Show the lines of the material that contain the word "computer".
"""
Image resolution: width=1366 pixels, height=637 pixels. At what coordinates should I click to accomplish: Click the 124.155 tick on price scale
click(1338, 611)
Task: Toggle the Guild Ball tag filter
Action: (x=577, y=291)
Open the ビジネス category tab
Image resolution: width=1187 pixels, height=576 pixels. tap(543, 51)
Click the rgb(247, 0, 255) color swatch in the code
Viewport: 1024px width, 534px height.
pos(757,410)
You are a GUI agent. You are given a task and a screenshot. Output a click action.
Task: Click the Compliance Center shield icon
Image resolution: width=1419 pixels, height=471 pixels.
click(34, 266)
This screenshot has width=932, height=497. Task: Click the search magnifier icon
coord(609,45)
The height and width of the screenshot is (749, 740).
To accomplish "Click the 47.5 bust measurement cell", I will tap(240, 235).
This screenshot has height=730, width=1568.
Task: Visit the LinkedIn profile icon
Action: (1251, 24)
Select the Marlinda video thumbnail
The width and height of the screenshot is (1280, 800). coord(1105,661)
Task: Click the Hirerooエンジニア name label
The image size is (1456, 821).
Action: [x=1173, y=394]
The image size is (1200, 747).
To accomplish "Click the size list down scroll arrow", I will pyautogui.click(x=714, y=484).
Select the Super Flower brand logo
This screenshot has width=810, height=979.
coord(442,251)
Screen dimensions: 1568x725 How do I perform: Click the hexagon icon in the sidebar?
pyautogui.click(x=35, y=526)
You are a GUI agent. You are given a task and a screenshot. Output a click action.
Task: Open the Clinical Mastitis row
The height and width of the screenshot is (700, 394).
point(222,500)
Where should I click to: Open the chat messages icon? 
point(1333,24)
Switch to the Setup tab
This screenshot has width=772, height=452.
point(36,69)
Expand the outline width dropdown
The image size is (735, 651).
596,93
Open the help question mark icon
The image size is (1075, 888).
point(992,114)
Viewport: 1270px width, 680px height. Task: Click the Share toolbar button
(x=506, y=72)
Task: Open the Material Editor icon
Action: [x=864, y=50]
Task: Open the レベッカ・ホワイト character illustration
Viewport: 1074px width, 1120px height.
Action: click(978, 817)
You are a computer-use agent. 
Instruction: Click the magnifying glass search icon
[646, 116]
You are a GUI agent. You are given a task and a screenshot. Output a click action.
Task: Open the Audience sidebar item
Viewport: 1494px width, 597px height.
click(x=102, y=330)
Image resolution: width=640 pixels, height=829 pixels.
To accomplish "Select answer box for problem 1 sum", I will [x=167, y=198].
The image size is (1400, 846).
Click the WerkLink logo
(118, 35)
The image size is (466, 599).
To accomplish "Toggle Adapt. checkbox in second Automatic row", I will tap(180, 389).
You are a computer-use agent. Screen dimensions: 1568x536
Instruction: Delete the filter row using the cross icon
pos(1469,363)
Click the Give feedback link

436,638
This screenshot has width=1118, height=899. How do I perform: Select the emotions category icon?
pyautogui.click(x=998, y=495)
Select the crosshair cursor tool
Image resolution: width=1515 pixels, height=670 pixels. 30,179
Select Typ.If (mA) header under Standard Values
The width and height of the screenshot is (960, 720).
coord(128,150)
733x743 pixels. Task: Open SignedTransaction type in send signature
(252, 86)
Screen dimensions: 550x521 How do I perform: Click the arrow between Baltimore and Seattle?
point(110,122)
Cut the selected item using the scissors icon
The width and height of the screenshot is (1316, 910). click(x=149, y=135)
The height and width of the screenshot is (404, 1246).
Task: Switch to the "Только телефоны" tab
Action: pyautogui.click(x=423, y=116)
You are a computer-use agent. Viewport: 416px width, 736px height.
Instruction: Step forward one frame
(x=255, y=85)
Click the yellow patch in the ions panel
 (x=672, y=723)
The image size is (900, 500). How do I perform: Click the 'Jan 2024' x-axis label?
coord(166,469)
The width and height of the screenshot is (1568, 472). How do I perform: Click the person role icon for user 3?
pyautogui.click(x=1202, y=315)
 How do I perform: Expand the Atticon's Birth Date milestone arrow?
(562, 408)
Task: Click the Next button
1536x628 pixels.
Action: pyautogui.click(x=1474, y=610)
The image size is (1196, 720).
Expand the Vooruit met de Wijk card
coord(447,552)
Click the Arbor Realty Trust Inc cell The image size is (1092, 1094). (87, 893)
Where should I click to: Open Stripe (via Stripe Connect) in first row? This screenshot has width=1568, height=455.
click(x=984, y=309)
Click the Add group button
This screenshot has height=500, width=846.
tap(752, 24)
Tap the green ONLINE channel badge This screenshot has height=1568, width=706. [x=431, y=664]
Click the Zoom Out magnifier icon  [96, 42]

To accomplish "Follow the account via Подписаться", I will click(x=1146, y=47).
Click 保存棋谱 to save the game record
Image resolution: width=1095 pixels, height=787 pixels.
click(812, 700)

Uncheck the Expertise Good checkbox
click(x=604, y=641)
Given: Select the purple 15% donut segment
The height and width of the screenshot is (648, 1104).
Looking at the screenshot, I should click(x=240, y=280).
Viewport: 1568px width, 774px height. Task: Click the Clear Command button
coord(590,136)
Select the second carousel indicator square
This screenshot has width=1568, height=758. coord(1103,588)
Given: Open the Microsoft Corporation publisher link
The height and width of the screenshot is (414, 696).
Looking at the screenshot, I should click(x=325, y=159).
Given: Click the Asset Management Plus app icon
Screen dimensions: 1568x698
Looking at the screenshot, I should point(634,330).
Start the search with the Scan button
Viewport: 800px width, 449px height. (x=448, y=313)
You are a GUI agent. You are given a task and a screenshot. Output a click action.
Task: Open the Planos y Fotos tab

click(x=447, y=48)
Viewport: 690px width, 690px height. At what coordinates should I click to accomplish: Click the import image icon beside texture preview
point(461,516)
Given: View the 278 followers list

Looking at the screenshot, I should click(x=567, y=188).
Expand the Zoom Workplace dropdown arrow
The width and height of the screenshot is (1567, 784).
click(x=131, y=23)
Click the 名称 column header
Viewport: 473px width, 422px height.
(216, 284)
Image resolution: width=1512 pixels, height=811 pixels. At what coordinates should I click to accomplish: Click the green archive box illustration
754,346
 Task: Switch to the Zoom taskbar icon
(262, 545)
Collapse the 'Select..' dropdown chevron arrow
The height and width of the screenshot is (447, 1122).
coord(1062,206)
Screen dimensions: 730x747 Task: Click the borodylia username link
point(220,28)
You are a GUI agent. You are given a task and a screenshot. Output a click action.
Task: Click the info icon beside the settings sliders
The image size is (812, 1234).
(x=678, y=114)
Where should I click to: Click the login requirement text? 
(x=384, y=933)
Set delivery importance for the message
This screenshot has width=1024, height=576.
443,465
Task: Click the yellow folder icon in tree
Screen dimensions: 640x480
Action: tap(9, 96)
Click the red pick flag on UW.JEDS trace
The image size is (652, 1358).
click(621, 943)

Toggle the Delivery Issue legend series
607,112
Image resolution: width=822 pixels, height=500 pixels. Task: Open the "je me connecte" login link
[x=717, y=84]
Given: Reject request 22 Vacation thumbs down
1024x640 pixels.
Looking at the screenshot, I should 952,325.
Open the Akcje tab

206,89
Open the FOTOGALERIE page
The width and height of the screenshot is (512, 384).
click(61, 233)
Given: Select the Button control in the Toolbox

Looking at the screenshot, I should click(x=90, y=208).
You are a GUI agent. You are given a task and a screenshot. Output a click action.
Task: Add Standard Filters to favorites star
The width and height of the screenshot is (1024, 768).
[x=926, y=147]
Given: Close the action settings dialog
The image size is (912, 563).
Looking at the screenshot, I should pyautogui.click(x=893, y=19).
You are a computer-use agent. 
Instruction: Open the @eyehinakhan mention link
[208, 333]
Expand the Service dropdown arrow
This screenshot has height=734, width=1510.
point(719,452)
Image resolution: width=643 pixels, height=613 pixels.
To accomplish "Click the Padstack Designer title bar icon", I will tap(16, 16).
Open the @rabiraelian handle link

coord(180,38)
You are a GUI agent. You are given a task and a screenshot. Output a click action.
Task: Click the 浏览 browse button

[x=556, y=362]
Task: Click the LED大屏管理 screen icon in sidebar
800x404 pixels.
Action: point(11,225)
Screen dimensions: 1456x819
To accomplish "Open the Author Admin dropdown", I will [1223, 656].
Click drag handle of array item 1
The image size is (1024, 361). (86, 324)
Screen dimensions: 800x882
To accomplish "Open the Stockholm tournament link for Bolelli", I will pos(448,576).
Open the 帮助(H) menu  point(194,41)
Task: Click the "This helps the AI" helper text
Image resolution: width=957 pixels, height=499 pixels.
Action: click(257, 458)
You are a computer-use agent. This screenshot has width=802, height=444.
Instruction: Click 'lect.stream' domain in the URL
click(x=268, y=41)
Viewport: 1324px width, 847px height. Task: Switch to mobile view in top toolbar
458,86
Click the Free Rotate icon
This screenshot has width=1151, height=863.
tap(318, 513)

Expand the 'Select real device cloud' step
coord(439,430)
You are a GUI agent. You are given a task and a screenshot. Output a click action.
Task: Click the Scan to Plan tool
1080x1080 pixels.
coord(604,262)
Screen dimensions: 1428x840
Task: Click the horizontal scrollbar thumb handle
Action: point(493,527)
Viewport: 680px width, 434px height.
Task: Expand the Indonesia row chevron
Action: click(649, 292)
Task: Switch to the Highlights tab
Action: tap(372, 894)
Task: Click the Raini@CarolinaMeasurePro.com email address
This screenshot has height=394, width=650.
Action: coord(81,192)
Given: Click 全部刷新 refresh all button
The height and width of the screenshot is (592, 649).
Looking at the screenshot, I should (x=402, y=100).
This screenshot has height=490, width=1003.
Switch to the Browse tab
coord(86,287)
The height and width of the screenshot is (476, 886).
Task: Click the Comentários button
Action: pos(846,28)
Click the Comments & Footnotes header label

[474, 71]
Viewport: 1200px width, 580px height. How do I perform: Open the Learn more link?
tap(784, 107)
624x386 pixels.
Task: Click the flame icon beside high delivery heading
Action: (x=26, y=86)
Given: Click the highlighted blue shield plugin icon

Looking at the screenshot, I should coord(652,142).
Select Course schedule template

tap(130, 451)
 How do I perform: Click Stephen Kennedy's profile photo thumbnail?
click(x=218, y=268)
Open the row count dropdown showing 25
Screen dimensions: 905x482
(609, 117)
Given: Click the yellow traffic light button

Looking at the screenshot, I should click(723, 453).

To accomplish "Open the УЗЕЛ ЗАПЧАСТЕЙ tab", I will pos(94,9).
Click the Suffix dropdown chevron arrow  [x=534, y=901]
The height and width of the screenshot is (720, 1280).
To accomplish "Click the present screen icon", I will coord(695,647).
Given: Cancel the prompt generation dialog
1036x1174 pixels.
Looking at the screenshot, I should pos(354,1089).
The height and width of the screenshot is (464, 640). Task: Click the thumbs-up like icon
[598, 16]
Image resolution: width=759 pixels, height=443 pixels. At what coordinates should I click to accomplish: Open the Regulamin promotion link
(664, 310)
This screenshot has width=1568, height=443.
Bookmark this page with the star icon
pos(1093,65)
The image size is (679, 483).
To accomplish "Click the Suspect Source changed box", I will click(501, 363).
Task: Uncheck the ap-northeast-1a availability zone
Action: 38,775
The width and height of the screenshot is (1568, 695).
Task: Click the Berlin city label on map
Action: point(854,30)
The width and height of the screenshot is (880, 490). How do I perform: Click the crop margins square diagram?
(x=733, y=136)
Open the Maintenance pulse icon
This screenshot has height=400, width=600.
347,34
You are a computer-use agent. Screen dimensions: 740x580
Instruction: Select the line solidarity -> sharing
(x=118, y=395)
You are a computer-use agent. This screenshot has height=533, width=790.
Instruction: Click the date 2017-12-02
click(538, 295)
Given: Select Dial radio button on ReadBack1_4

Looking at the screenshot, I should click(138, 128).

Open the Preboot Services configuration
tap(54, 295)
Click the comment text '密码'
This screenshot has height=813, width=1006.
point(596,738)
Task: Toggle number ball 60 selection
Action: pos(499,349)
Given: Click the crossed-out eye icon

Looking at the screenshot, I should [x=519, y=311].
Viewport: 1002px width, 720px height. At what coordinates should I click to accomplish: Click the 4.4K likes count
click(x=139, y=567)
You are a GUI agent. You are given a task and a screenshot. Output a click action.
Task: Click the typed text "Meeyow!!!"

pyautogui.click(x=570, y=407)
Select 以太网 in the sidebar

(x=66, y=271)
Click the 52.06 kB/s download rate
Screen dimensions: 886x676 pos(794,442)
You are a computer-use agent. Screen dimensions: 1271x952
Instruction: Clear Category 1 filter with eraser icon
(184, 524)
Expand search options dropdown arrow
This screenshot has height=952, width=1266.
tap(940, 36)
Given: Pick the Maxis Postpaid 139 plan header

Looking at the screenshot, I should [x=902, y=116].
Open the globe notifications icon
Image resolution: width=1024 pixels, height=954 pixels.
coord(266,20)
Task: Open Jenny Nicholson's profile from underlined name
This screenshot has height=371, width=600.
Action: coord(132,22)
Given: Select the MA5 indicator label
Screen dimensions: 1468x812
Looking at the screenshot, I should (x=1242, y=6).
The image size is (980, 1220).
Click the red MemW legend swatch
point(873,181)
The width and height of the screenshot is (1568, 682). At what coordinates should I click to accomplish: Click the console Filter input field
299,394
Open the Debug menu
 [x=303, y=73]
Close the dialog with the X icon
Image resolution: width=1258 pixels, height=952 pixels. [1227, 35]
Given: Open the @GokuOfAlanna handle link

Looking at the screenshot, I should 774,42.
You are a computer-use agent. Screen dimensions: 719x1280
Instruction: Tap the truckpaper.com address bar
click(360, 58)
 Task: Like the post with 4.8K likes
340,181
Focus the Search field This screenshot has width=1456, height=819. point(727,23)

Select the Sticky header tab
"""
▶ RESPONSE:
You are a computer-use agent. 
You are a computer-use agent. Screen dimensions: 1568x536
You are a computer-use agent. Viewport: 416px width, 736px height.
You are a computer-use agent. 
You are a computer-use agent. This screenshot has width=802, height=444.
You are a computer-use agent. Screen dimensions: 740x580
You are a computer-use agent. This screenshot has height=533, width=790.
You are a computer-use agent. Screen dimensions: 1271x952
You are a computer-use agent. Screen dimensions: 719x1280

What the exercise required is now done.